Cassazione: subito diritti alle coppie gay. Matrimonio? Decida il Parlamento
“La Cassazione dice no alle nozze gay”. Con un pò di confusione circa il ruolo della Cassazione, la stampa italiana ha tradotto con questa formula un pò rozza e inesatta il dispositivo con cui la prima sezione civile della Cassazione ha respinto il ricorso di una coppia gay desiderosa di sposarsi in Campidoglio con tanto di pubblicazioni. Secondo la Suprema Corte il no al matrimonio e pubblicazioni di nozze per le coppie omosessuali non può essere considerato una discriminazione perchè la Costituzione italiana e la Carta dei diritti fondamentali dell’UE non impongono di estendere il matrimonio alle coppie gay e lesbiche, scelta che può però essere adottata dai singoli Parlamenti. Impongono invece, già ora, di riconoscere alle famiglie omosessuali “un grado di protezione e tutela equiparabile a quello matrimoniale in tutte le situazioni nelle quali la mancanza di una disciplina legislativa determina una lesione di diritti fondamentali derivanti dalla relazione“. I giudici incalzano quindi il Parlamento sulla necessità di dare un “riconoscimento“, in base all’articolo due della Costituzione che tutela i diritti umani dei singoli e della loro vita sociale e affettiva, a “un nucleo comune di diritti e doveri di assistenza e solidarietà propri delle relazioni affettive di coppia” e affermare la “riconducibilità” di “tali relazioni nell’alveo delle formazioni sociali dirette allo sviluppo, in forma primaria, della personalità umana”.

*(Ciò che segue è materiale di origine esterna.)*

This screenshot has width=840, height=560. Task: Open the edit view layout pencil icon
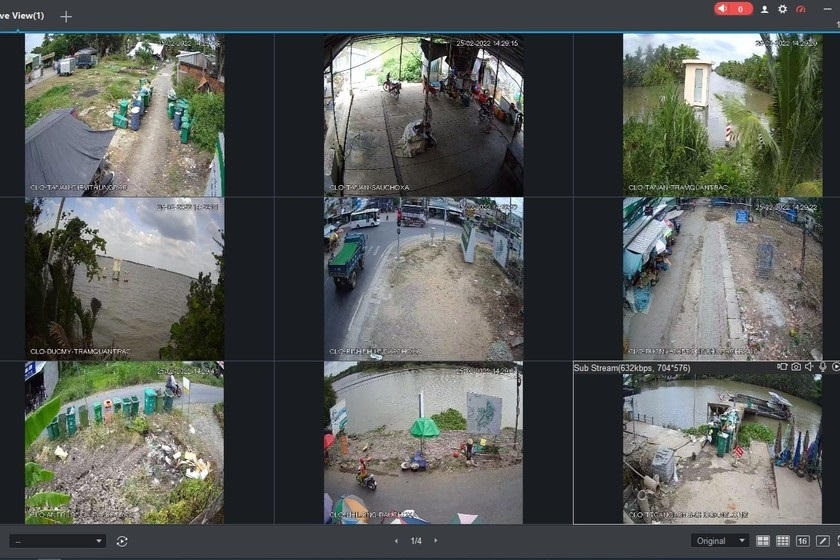click(822, 541)
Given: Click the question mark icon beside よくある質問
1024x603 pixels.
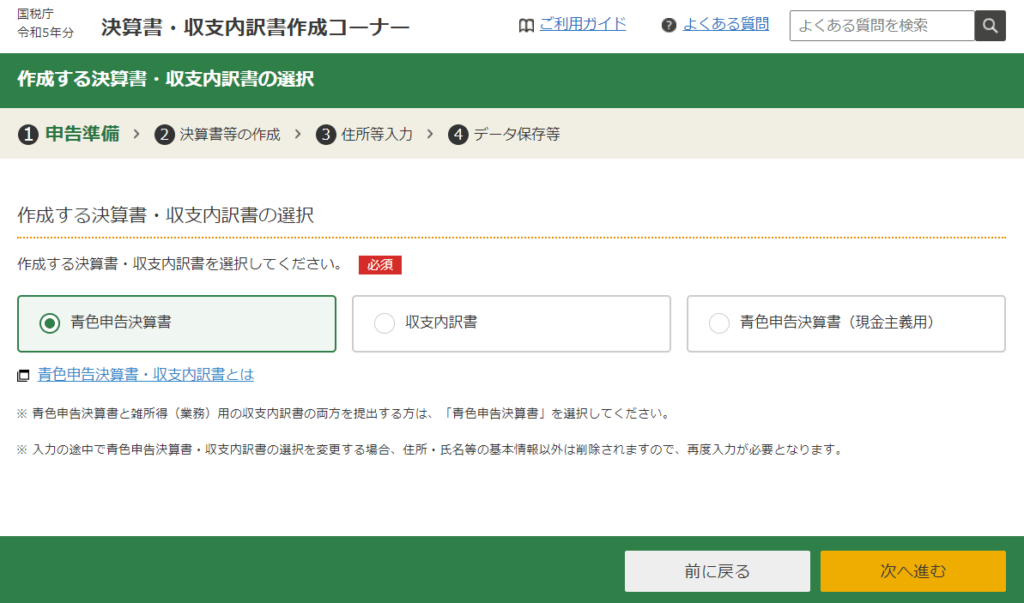Looking at the screenshot, I should (669, 25).
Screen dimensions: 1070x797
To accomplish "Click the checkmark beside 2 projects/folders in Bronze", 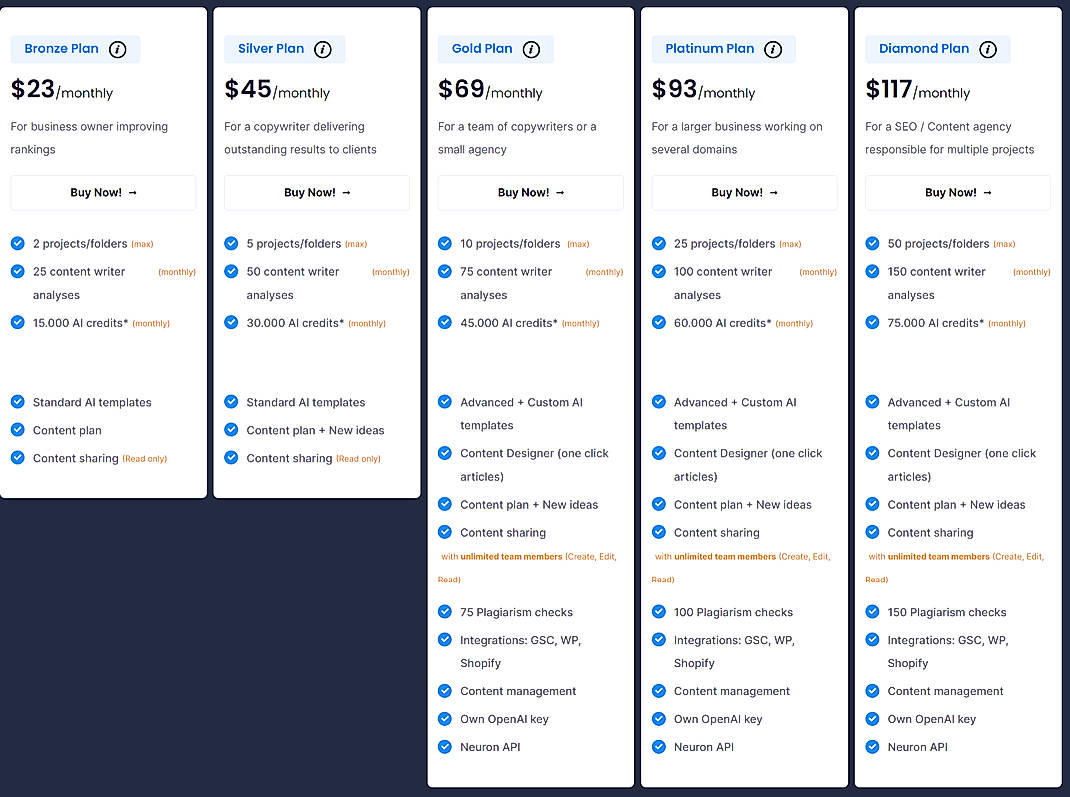I will [17, 243].
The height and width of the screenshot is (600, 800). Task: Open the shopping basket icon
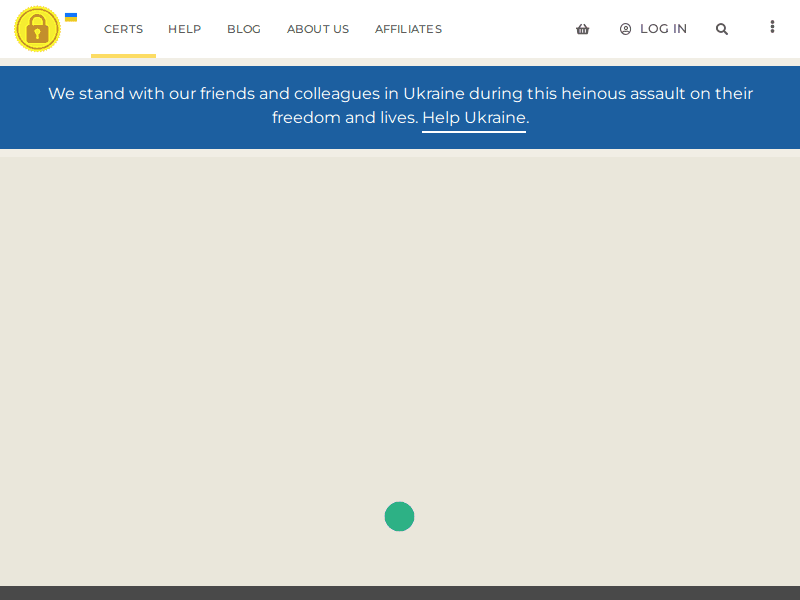tap(582, 29)
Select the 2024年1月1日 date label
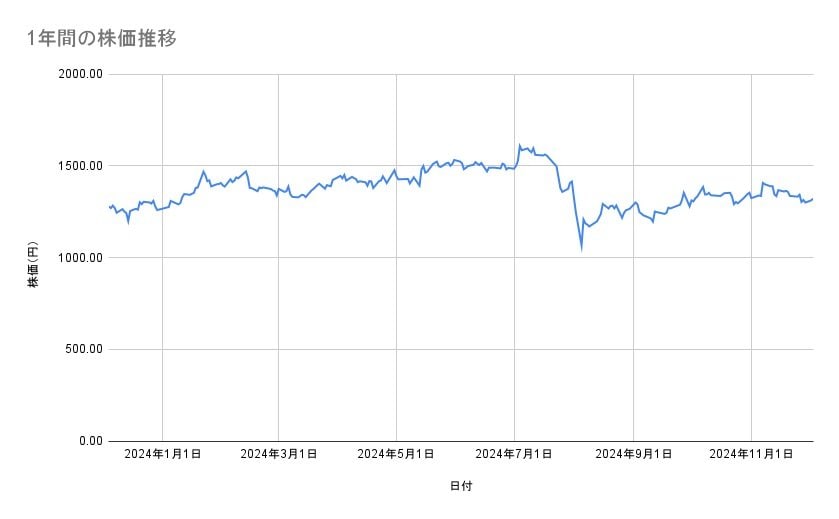Image resolution: width=839 pixels, height=519 pixels. coord(162,454)
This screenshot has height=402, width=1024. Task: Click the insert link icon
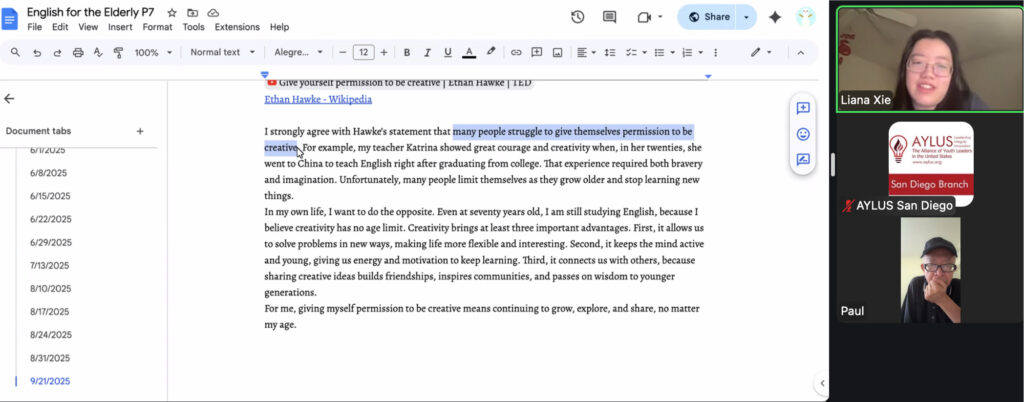click(x=516, y=52)
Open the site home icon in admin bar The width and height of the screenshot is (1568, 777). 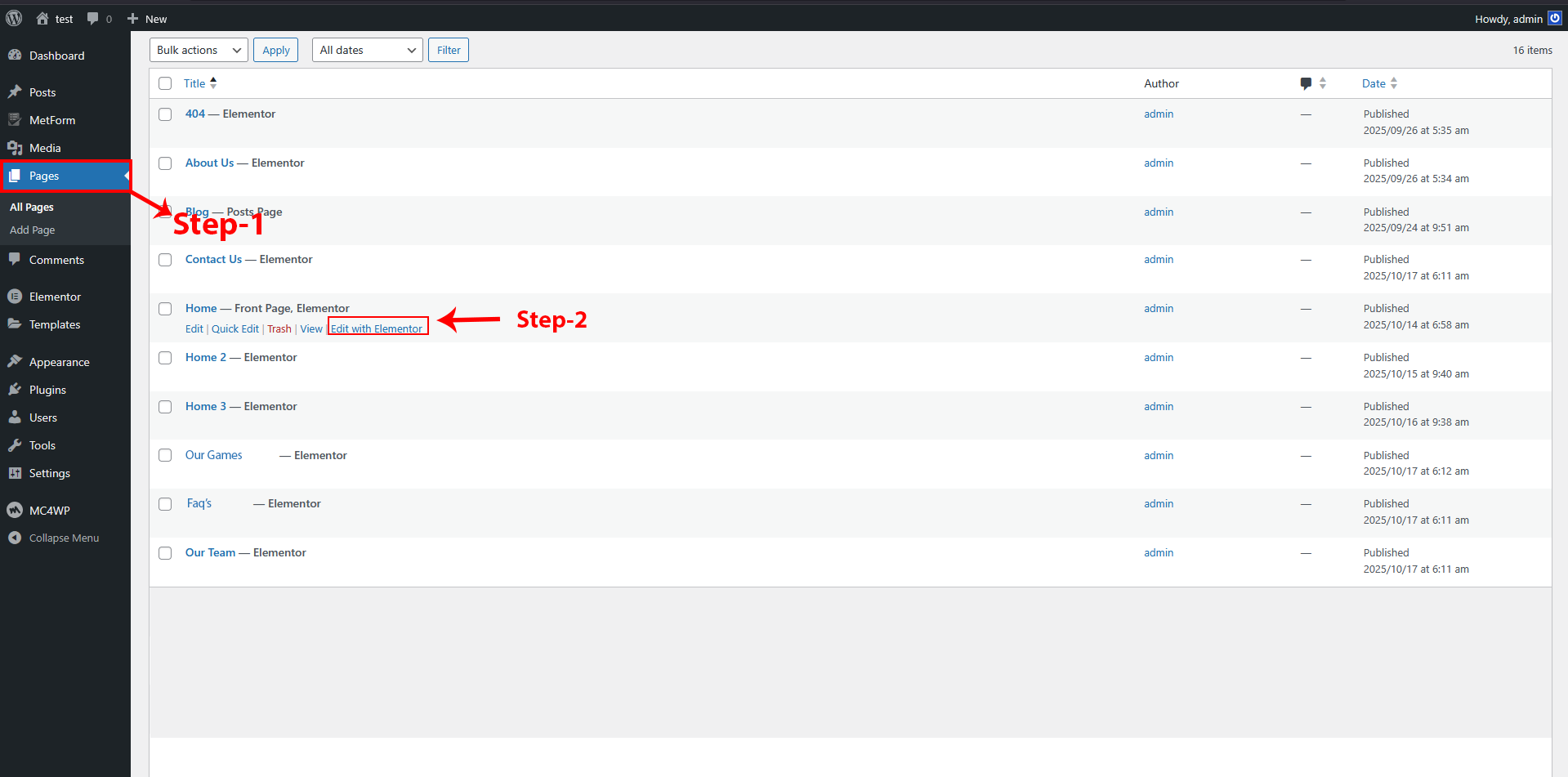tap(42, 18)
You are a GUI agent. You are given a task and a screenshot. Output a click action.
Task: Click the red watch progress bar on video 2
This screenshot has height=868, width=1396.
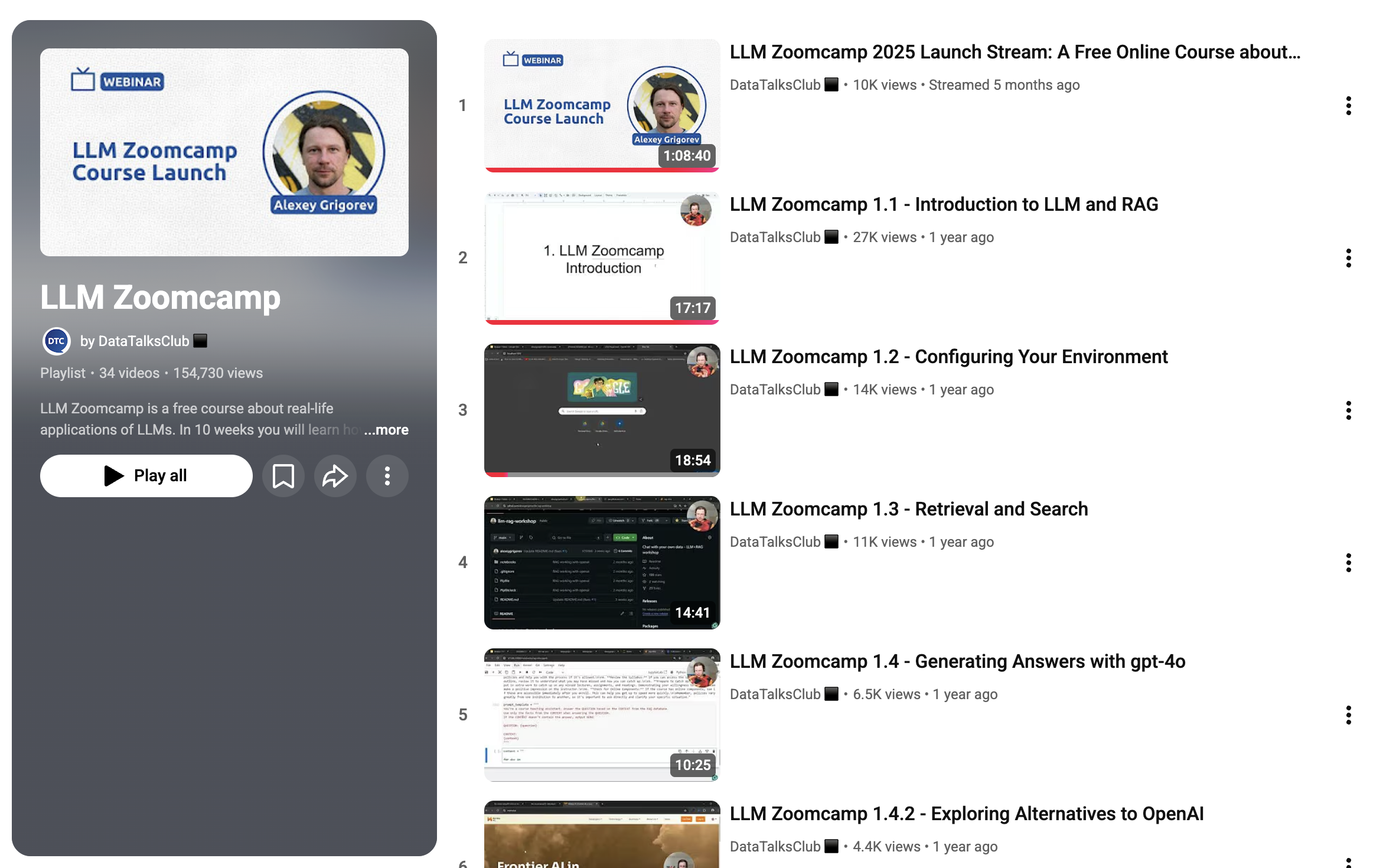pyautogui.click(x=602, y=322)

Rispetto al matrimonio la Corte precisa che “l’articolo 12 della Carta dei diritti fondamentali dell’Unione europea, ancorché formalmente riferito all’unione matrimoniale eterosessuale, non esclude che gli Stati membri estendano il modello matrimoniale anche alle persone dello stesso sesso, ma nello stesso tempo non contiene alcun obbligo”.
In definitiva si tratta di una sentenza per nulla sfavorevole ai diritti delle persone omosessuali, anzi sottolinea l’urgenza di una regolamentazione delle famiglie gay che ne parifichi i diritti con le coppie formalmente sposate. Che questo porti all’estensione del matrimonio o ad altri dispositivi legislativi (Unioni Civili, coppie di fatto, civil partnership ecc.) non sta a loro deciderlo ma ai rappresentanti dei cittadini democraticamente eletti. Per chi pensava di percorrere la via legale per ottenere diritti è certo una doccia fredda ma non possiamo in alcun modo attribuire alla Corte di Cassazione una dimensione politica che non le appartiene. La magistratura ha il compito di controllare che le leggi dello Stato siano rispettate e, al limite, esortare gli organi preposti, il Parlamento, ad intervenire per superare l’attuale discriminazione esistente in merito ai diritti delle persone e delle famiglie.
Più che arrabiarci con i giudici dell’alta corte dovremmo scatenare tutta la nostra rabbia verso i veri colpevoli di questa situazione: Governo e Parlamento!